MEMORANDUM
OPINION
Responding
to a report of a fight in progress at the Ladonia Housing Authority apartments
(LHA) in Ladonia, Texas, officers of the Fannin County Sheriff’s Office, Texas
Department of Public Safety (DPS), and the Fannin County Special React Team (SWAT
team), encountered about seventy people “[a]mongst the housing authority and on
the grounds.” The officers secured the
entire area and, based upon statements that “they [had] a knife or something to
that effect,” the officers “[were] positioned to start conducting searches.”[1] Trooper Kevin Sanman of the DPS detained and
patted down three or four people, including Perry Judkins, Jr., who were
standing in a “little group” beside one of the apartments.
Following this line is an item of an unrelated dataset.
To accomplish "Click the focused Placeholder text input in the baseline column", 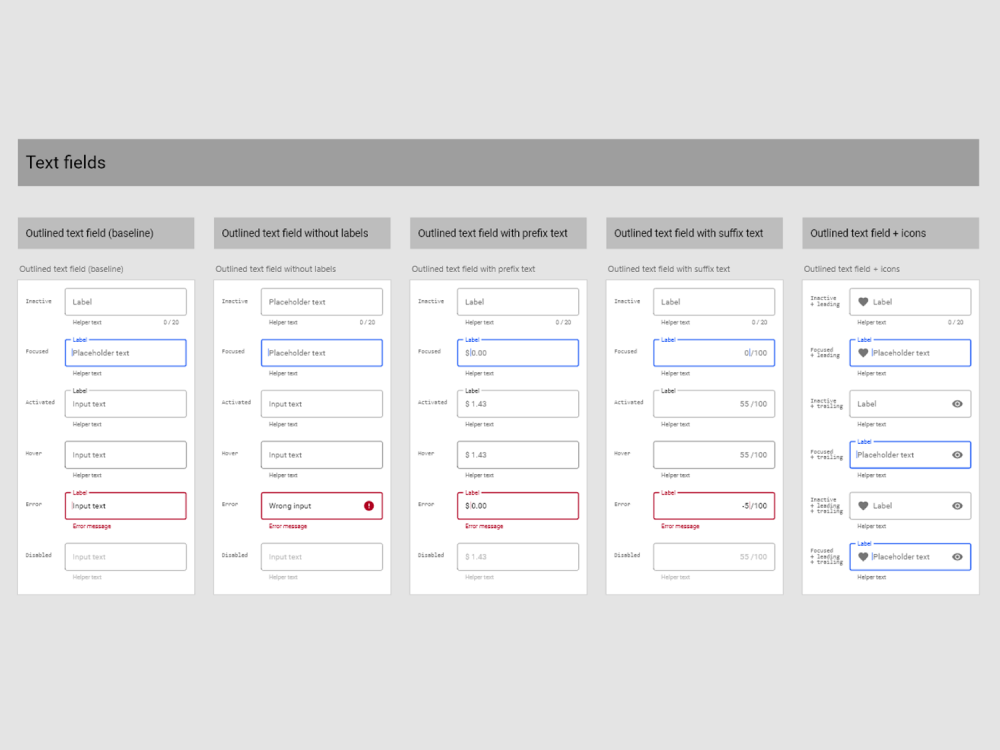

When searching Judkins, Sanman felt something
he thought could be contraband, and he testified that Judkins gave him
permission to search. Sanman discovered
a baggie of marihuana in Judkins’ pocket and arrested him.
Judkins
was charged with possession of marihuana in an amount less than two
ounces. The trial court denied Judkins’
motion to suppress the drugs. Judkins
later pled guilty and was sentenced to deferred adjudication community
supervision for nine months.[2]
On
appeal, Judkins argues that the trial court should have suppressed the drugs
because: (1) the officers did not
have reasonable suspicion to detain and frisk him; and (2) the officers lacked
probable cause, or consent, to search him.
We
reverse the judgment of the trial court because the officer lacked reasonable
suspicion to detain Judkins.
I. Factual and Procedural
Background
On
or about March 20, 2010, in the late night or early morning hours, Mr. Brown, a
resident at the LHA, called 9-1-1 and reported that a fight, involving a large
group of people and possibly a knife, was occurring on the LHA grounds. Brown said that he heard “whooping and
hollering, fights going on” and that “he [had overheard] people saying that --
they made the statement that they have a knife or something to that effect.”
When
the police arrived at the LHA, they saw several groups of people, totaling
about seventy people in all. Fearing the
situation could get out of control, Sergeant Leonard Baxter called for
assistance because there were only seven officers there at the time, and the
LHA was a high crime area where fights had occurred in the past. The SWAT team, and Trooper Sanman responded
to the call for assistance.
When
Sanman arrived on the scene, “[p]eople [were] running all over the place.” A few minutes later, one of the police
officers already on the scene told him to watch and detain a small group of
four men, one of whom was Judkins, who were standing beside one of the LHA
apartments. Sanman detained the four men
and got identification from them. He
testified that he patted down Judkins out of fear for his safety, as the
officers were dealing with a large group of people in a high crime area,
responding to reports of a large fight and a possible weapon.
When
Sanman patted down Judkins, he felt something in his pocket that felt like it
could be contraband. Sanman said he
asked for and received Judkins’ permission to search the inside of his
pocket. Judkins denied giving Sanman
permission to search him.
II. Standard of Review
We
review the trial court’s decision to deny Judkins’ motion to suppress evidence
by applying a bifurcated standard of review.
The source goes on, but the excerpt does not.